Minnesota Court of Appeals

Joseph W. Frederick v. Kay L. Wallerich

Opinion

                       This opinion will be unpublished and
                       may not be cited except as provided by
                       Minn. Stat. § 480A.08, subd. 3 (2014).

                            STATE OF MINNESOTA
                            IN COURT OF APPEALS
                                  A15-2052

                                Joseph W. Frederick,
                                     Appellant,

                                         vs.

                              Kay L. Wallerich, et al.,
                                  Respondents.

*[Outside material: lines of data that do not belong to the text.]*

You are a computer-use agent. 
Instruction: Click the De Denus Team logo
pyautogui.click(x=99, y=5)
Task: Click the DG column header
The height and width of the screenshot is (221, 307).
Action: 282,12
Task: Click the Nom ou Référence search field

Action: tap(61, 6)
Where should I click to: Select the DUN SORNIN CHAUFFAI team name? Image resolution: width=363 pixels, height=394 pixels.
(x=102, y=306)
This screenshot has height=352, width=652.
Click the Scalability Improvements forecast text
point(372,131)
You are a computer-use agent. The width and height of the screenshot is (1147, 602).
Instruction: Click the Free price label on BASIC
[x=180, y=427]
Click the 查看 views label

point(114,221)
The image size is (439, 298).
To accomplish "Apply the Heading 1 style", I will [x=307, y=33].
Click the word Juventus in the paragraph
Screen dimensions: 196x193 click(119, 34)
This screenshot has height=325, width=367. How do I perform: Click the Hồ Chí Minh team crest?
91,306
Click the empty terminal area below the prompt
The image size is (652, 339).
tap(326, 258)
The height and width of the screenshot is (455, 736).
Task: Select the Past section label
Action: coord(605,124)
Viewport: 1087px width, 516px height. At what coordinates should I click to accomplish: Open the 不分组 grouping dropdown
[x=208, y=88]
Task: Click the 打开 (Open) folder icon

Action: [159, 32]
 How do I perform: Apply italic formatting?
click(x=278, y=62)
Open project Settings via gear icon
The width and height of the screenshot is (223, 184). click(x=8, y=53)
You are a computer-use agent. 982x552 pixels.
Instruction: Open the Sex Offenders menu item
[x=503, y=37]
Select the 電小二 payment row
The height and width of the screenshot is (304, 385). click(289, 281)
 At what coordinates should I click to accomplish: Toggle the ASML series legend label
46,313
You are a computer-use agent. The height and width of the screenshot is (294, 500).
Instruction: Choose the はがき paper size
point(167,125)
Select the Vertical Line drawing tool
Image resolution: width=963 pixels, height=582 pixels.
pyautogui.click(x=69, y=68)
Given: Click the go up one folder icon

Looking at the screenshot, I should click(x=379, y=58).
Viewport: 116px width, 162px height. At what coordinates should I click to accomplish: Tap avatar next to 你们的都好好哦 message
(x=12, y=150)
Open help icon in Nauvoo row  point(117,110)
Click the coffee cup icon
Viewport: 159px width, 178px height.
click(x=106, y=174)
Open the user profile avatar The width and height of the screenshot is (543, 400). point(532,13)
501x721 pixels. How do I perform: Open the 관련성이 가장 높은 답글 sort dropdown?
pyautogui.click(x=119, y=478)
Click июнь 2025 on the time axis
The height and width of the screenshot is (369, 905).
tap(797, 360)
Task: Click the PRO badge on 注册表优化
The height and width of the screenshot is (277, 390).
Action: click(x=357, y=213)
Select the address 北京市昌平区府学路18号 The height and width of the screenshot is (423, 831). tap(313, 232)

                               Filed August 1, 2016
                                     Affirmed
                               Smith, John, Judge ∗

                          Blue Earth County District Court
                              File No. 07-CV-15-2151


Patrick H. O’Neill, Jr., Paula Duggan Vraa, Andrew Hart, Larson King, LLP, St. Paul,
Minnesota (for appellant)

Kay Nord Hunt, Barry A. O’Neil, Bryan R. Feldhaus, Lommen Abdo, P.A., Minneapolis,
Minnesota (for respondents)


      Considered and decided by Larkin, Presiding Judge; Schellhas, Judge; and Smith,

John, Judge.




∗
 Retired judge of the Minnesota Court of Appeals, serving by appointment pursuant to
Minn. Const. art. VI, § 10.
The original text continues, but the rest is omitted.